The invention relates to eye replacement implants. If an eye has become damaged due to trauma or disease, the damaged eye may have to be eviscerated in which all of the inner contents of the eye are removed, or an enucleation may be performed in which the entire eyeball is removed after severing it from the eye muscles and the optic nerve. Following either of these procedures, it is common practice to fill the resulting void with an orbital implant and subsequently fit to the implant an ocular prosthesis that closely resembles the eye. When properly placed within the orbit, the orbital implant replaces the volume lost when the eye was removed and helps to maintain the normal structure of the eyelids and eyebrows. When the ocular prosthesis is properly matched to the other eye and coupled to the implant to move with it, substantially normal appearance of the patient is restored.
A variety of orbital implants have been used and are known and available, usually taking the form of a sphere or globe of suitable inert material. When the implant has been inserted following enucleation or evisceration of the eye, tissues will heal over the implant after which the ocular prosthesis is placed on the tissues that have formed over the implant. However, over a period of time, migration and extrusion of the implant can occur. In the integrated implants first used in the 1950s, the primary cause of implant migration or extrusion was that when the ocular prosthesis was coupled to the orbital implant, it was necessary to expose a portion of the implant to the outside environment, thereby allowing bacteria to enter and infect the implant. Another cause of implant migration and extrusion is the lack of tissue supposedly covering the implant thereby allowing possible infection to enter through any opening where the implant is not covered by tissue. Also, sometimes the tissues which have previously covered the implant become pressured and necrose, thus allowing bacteria to enter and cause infection. This can occur years after the implant is made.

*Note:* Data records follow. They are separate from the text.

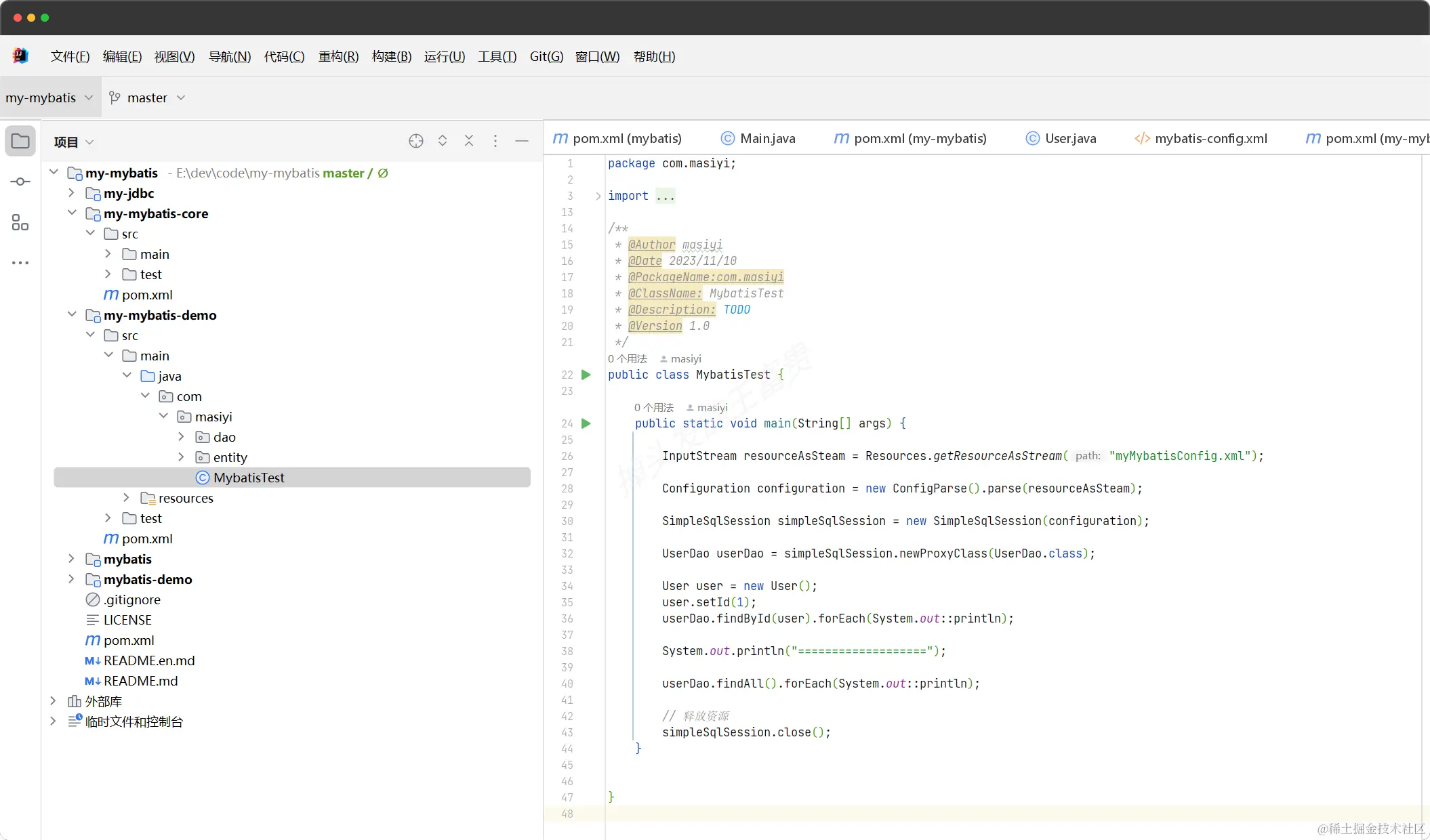
Task: Open the master branch dropdown
Action: click(x=147, y=98)
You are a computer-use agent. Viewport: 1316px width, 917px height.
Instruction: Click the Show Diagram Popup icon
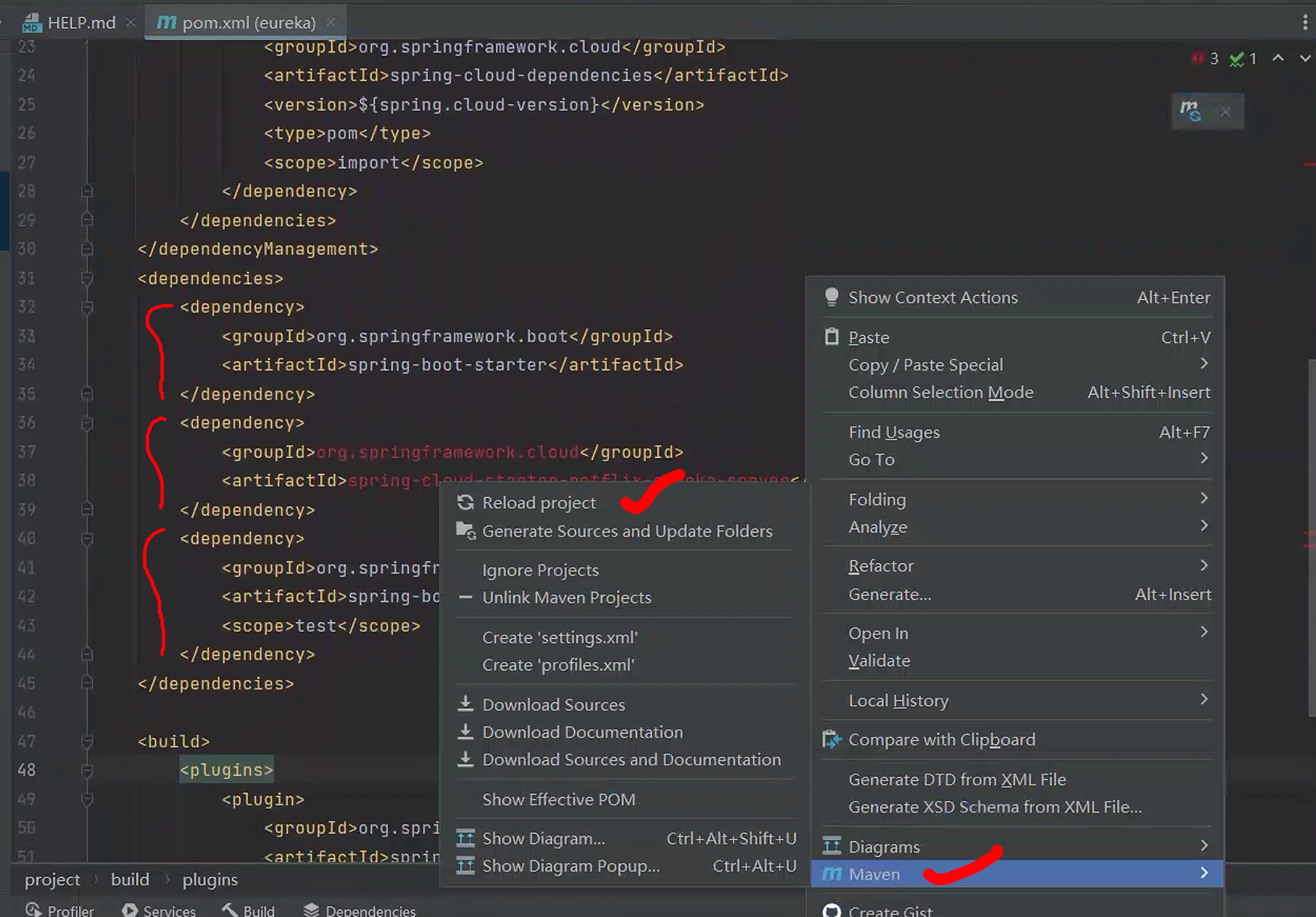tap(465, 866)
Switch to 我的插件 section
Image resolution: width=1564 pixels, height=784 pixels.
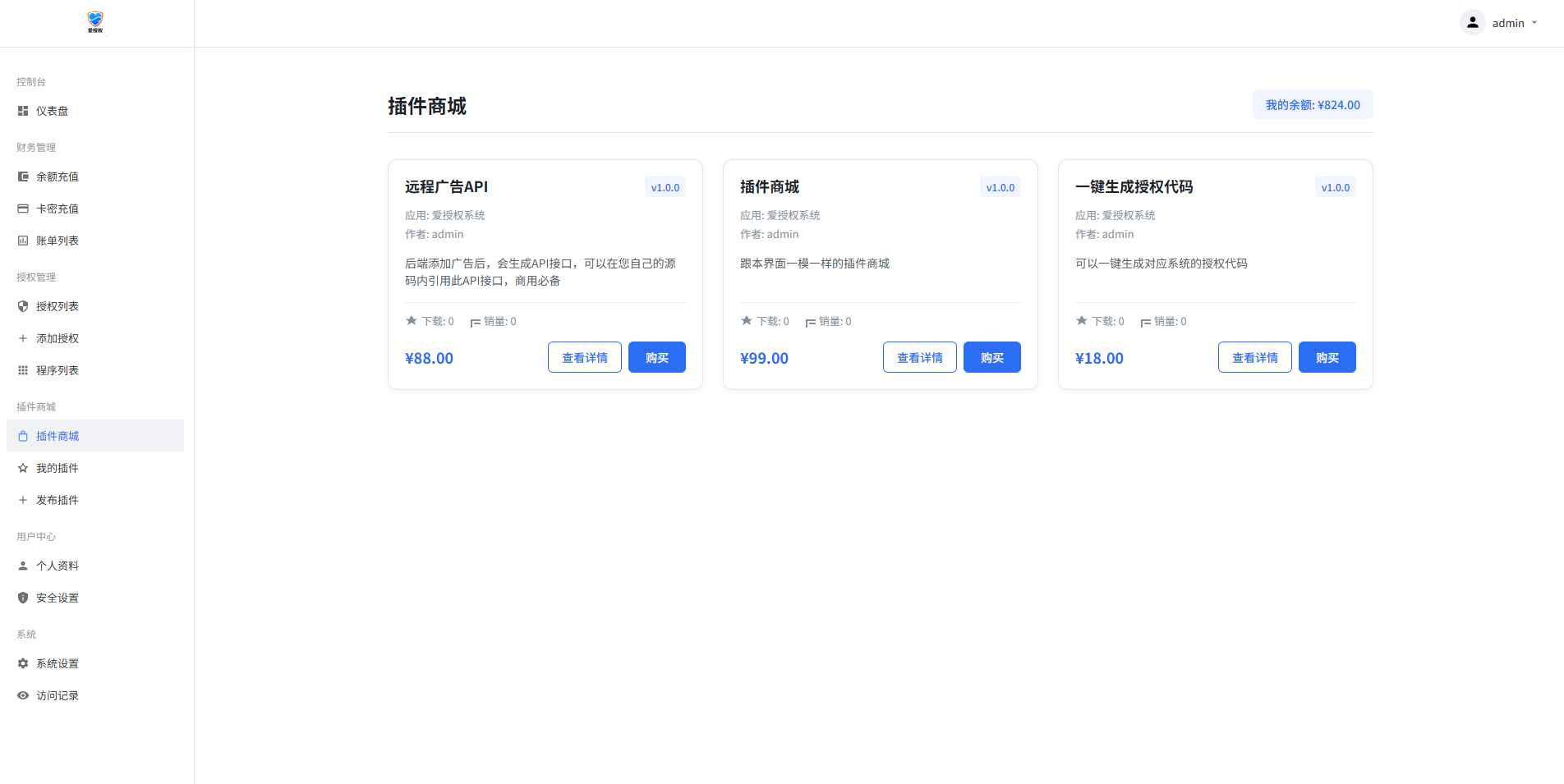57,468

A number of attempts have been made to overcome these and other problems of implant migration and extrusion. Perry, U.S. Pat. No. 4,976,731 teaches the use of an orbital implant made of low density hydroxyapatite, and following implantation of the implant and during the healing process, tissue penetrates the porous structure of the implant as the scleral sac or other covering is absorbed into the system. Perry teaches that after sufficient healing has occurred, the implant can be drilled to provide a passageway that allows the ocular prosthesis to be attached to the implant by insertion of a peg protruding from and forming a part of the prosthesis. Perry asserts that this will resolve the concern of migration or extrusion of the implant because tissue will also grow into and provide a lining for the drilled passageway. However, even using the Perry recommended material for the implant, a second surgical procedure is required with the normal risks of such procedures, including infection of the tissue around the peg implant.

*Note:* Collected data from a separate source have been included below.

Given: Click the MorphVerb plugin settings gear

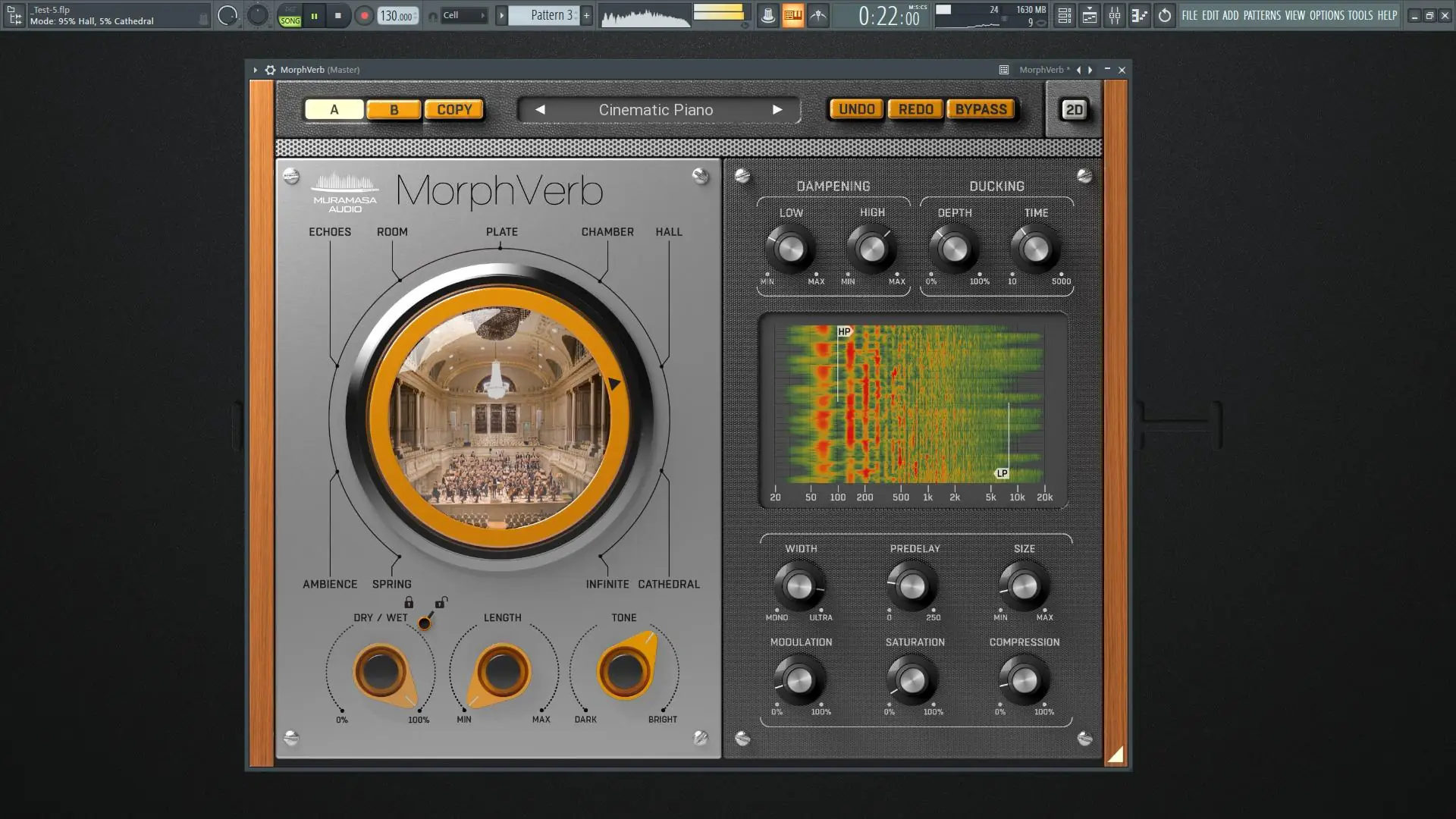Looking at the screenshot, I should [270, 70].
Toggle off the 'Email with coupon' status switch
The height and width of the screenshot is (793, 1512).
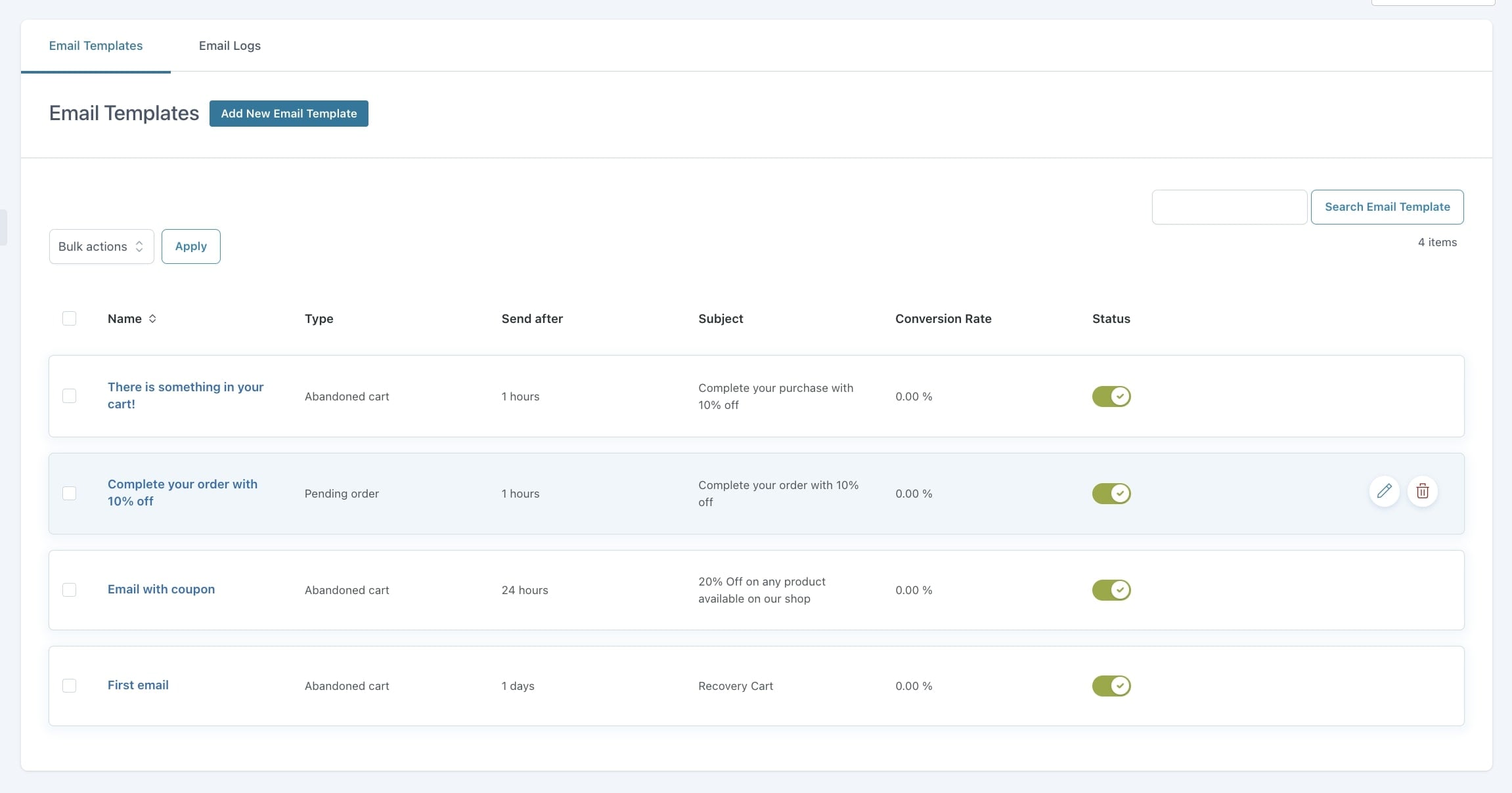click(1111, 590)
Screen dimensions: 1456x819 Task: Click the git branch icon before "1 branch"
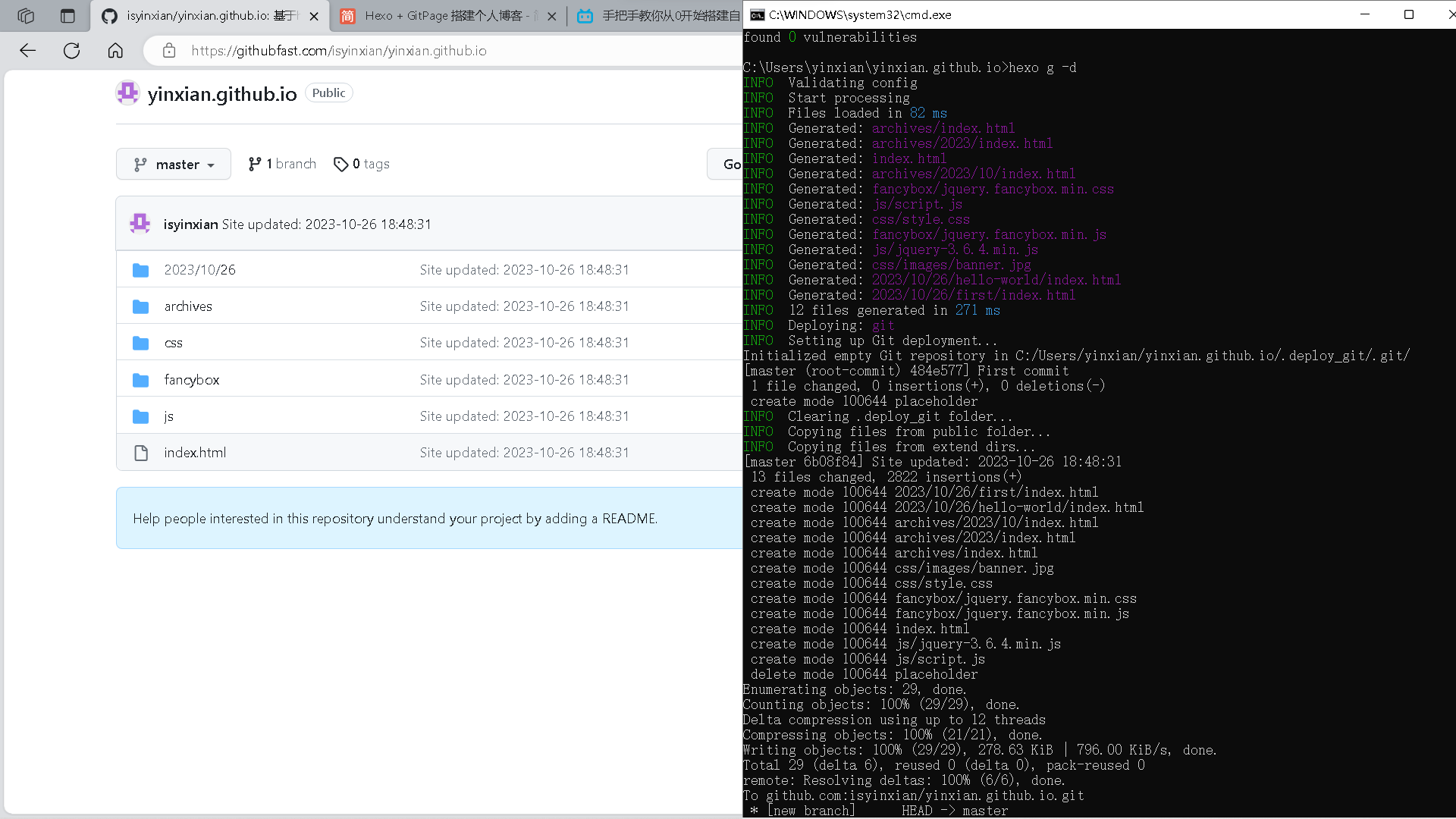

Vachet, U.S. Pat. No. 5,089,021, teaches the use of a spherical core over which there is bonded a layer of material made from a micro-porous, bio-compatible synthetic substance such as polytetrafluorethylene (EPTFE). Vachet claims that with this implant construction, the coating layer will be invaded by fibroblasts and blood vessels which will gradually transfer the coating layer into a tissue and vascular shell and thus minimize the risk of migration and extrusion of the implant. Vachet then asserts that following healing, the patient can be fitted with an ocular prosthesis by carefully molding the prosthesis over the tissues covering the implant. However, since the only traction between the prosthesis and the implant is from the tissues forming the posterior aspect of the socket, this technique may produce less than satisfactory motility.

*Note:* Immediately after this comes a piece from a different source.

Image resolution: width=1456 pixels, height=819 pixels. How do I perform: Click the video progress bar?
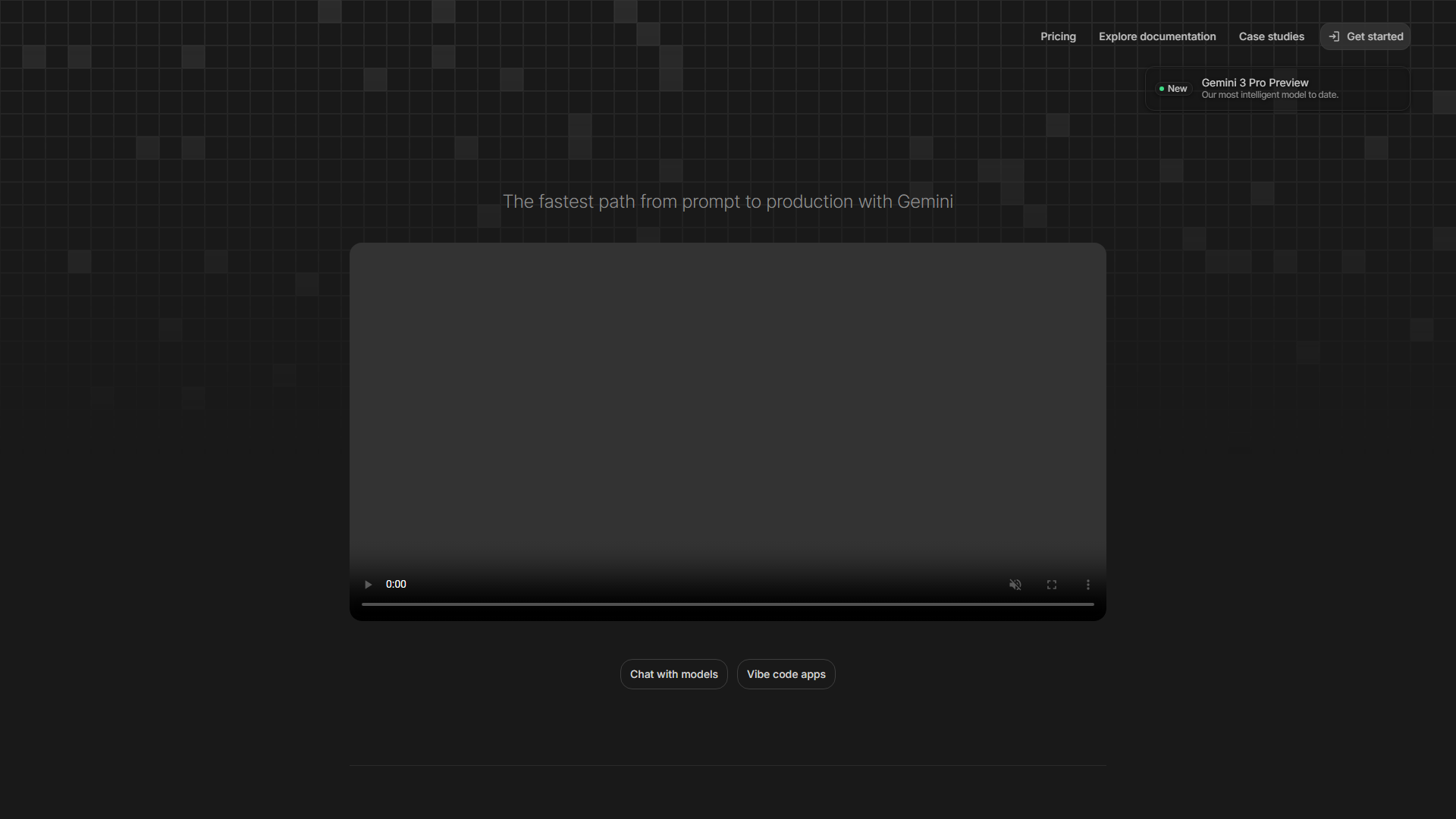pyautogui.click(x=727, y=604)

In all of the prior art teachings, references are made to the use of a variety of different materials for the orbital implant which materials are all preferably inert. Also, the prior art teaches the use of materials which are microporous so that the surrounding tissue will eventually penetrate the implant to hold it in place and thereby minimize the possibility of extrusion of the implant. Perry, U.S. Pat. No. 4,976,731, referred to above is an example of this teaching. The prior art also teaches the use of different synthetic materials that are used by oral and orthopedic surgeons to replace voids created in bone structures. Brekke U.S. Pat. No. 4,186,448 is an example of such a teaching in which bone voids created by fracture, surgery, etc. are treated by filling the voids with a material that is bio-degradable and which has randomly positioned voids throughout substantially all of the its volume. Brekke also teaches the use of a wetting agent incorporated in the material to promote the filling of the voids in the material with blood vessels so as to form tissue that will fill the voids. Eventually, this material becomes absorbed.
However, prior art materials that are currently known and used for some eye implants are quite expensive, and those that are not microporous, occasionally require additional surgical procedures to minimize migration and extrusion. In addition, the known structures and techniques for integrating the ocular prosthesis with the orbital implant are not entirely satisfactory. Some such techniques require post-surgical drilling of the implant after healing has occurred adding to the cost and patient trauma and always with risk of infection.
There is therefore a need for an improved orbital implant that will reduce the surgical procedures and time involved and thus lower the cost of the overall implant process as well as provide for improved integration of the implant with the ocular prosthesis. There is furthermore a need for the use of improved materials for the orbital implant which materials will reduce greatly the likelihood of migration or extrusion of the implant.